=== MATERIAL FOR THIS EXERCISE ===

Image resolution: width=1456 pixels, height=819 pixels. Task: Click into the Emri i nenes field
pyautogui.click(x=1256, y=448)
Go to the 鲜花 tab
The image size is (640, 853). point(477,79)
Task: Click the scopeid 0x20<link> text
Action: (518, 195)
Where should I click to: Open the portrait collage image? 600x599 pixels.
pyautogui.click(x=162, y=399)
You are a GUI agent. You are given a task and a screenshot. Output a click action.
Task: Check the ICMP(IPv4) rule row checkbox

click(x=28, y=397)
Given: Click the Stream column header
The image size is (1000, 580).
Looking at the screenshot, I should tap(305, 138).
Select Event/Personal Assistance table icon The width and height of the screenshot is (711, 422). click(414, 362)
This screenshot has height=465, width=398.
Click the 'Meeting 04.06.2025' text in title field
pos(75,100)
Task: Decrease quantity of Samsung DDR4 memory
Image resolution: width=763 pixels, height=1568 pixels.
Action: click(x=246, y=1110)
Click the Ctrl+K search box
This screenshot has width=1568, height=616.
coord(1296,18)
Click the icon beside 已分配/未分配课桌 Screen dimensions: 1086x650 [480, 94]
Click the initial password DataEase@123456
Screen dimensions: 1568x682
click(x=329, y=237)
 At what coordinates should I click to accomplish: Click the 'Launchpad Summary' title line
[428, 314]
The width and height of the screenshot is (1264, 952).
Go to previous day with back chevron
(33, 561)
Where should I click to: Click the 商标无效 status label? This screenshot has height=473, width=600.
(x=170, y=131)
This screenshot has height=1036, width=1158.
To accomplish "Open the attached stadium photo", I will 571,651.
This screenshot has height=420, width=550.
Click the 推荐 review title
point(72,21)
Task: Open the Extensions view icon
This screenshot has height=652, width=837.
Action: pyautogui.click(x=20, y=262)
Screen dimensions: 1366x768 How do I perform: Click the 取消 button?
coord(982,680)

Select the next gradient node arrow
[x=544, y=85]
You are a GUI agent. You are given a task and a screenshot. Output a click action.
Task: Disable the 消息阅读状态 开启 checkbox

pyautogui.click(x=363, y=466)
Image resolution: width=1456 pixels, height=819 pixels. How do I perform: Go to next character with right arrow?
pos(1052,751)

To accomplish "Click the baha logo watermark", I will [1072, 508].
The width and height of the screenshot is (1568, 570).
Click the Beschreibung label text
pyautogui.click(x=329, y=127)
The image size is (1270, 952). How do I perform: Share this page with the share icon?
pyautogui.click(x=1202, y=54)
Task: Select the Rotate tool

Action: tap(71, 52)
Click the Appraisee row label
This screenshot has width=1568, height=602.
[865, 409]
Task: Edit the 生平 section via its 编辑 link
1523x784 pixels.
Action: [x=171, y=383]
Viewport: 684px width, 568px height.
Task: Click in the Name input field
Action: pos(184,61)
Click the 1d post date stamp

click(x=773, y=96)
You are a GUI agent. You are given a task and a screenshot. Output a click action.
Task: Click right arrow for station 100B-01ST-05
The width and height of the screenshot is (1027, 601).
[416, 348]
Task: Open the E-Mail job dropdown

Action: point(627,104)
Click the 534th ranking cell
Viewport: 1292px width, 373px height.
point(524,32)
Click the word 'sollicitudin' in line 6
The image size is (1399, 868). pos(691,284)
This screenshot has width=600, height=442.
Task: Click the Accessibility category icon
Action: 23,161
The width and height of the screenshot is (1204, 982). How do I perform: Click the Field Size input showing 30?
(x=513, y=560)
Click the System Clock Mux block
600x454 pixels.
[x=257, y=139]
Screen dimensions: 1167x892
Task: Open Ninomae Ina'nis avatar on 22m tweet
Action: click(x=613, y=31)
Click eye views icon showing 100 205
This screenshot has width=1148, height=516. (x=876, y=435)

===

TASK REQUIREMENTS:
Nothing in the entries may be left out; each line is to be output exactly.

EXERCISE SOLUTION:
Image resolution: width=1456 pixels, height=819 pixels. Task: Click into the Emri i nenes field
pyautogui.click(x=1256, y=448)
Go to the 鲜花 tab
The image size is (640, 853). point(477,79)
Task: Click the scopeid 0x20<link> text
Action: (518, 195)
Where should I click to: Open the portrait collage image? 600x599 pixels.
pyautogui.click(x=162, y=399)
You are a GUI agent. You are given a task and a screenshot. Output a click action.
Task: Check the ICMP(IPv4) rule row checkbox

click(x=28, y=397)
Given: Click the Stream column header
The image size is (1000, 580).
Looking at the screenshot, I should tap(305, 138).
Select Event/Personal Assistance table icon The width and height of the screenshot is (711, 422). click(414, 362)
This screenshot has height=465, width=398.
Click the 'Meeting 04.06.2025' text in title field
pos(75,100)
Task: Decrease quantity of Samsung DDR4 memory
Image resolution: width=763 pixels, height=1568 pixels.
Action: click(x=246, y=1110)
Click the Ctrl+K search box
This screenshot has width=1568, height=616.
coord(1296,18)
Click the icon beside 已分配/未分配课桌 Screen dimensions: 1086x650 [480, 94]
Click the initial password DataEase@123456
Screen dimensions: 1568x682
click(x=329, y=237)
 At what coordinates should I click to accomplish: Click the 'Launchpad Summary' title line
[428, 314]
The width and height of the screenshot is (1264, 952).
Go to previous day with back chevron
(33, 561)
Where should I click to: Click the 商标无效 status label? This screenshot has height=473, width=600.
(x=170, y=131)
This screenshot has height=1036, width=1158.
To accomplish "Open the attached stadium photo", I will 571,651.
This screenshot has height=420, width=550.
Click the 推荐 review title
point(72,21)
Task: Open the Extensions view icon
This screenshot has height=652, width=837.
Action: pyautogui.click(x=20, y=262)
Screen dimensions: 1366x768 How do I perform: Click the 取消 button?
coord(982,680)

Select the next gradient node arrow
[x=544, y=85]
You are a GUI agent. You are given a task and a screenshot. Output a click action.
Task: Disable the 消息阅读状态 开启 checkbox

pyautogui.click(x=363, y=466)
Image resolution: width=1456 pixels, height=819 pixels. How do I perform: Go to next character with right arrow?
pos(1052,751)

To accomplish "Click the baha logo watermark", I will [1072, 508].
The width and height of the screenshot is (1568, 570).
Click the Beschreibung label text
pyautogui.click(x=329, y=127)
The image size is (1270, 952). How do I perform: Share this page with the share icon?
pyautogui.click(x=1202, y=54)
Task: Select the Rotate tool

Action: tap(71, 52)
Click the Appraisee row label
This screenshot has width=1568, height=602.
[865, 409]
Task: Edit the 生平 section via its 编辑 link
1523x784 pixels.
Action: [x=171, y=383]
Viewport: 684px width, 568px height.
Task: Click in the Name input field
Action: pos(184,61)
Click the 1d post date stamp

click(x=773, y=96)
You are a GUI agent. You are given a task and a screenshot. Output a click action.
Task: Click right arrow for station 100B-01ST-05
The width and height of the screenshot is (1027, 601).
[416, 348]
Task: Open the E-Mail job dropdown

Action: point(627,104)
Click the 534th ranking cell
Viewport: 1292px width, 373px height.
point(524,32)
Click the word 'sollicitudin' in line 6
The image size is (1399, 868). pos(691,284)
This screenshot has width=600, height=442.
Task: Click the Accessibility category icon
Action: 23,161
The width and height of the screenshot is (1204, 982). How do I perform: Click the Field Size input showing 30?
(x=513, y=560)
Click the System Clock Mux block
600x454 pixels.
[x=257, y=139]
Screen dimensions: 1167x892
Task: Open Ninomae Ina'nis avatar on 22m tweet
Action: click(x=613, y=31)
Click eye views icon showing 100 205
This screenshot has width=1148, height=516. (x=876, y=435)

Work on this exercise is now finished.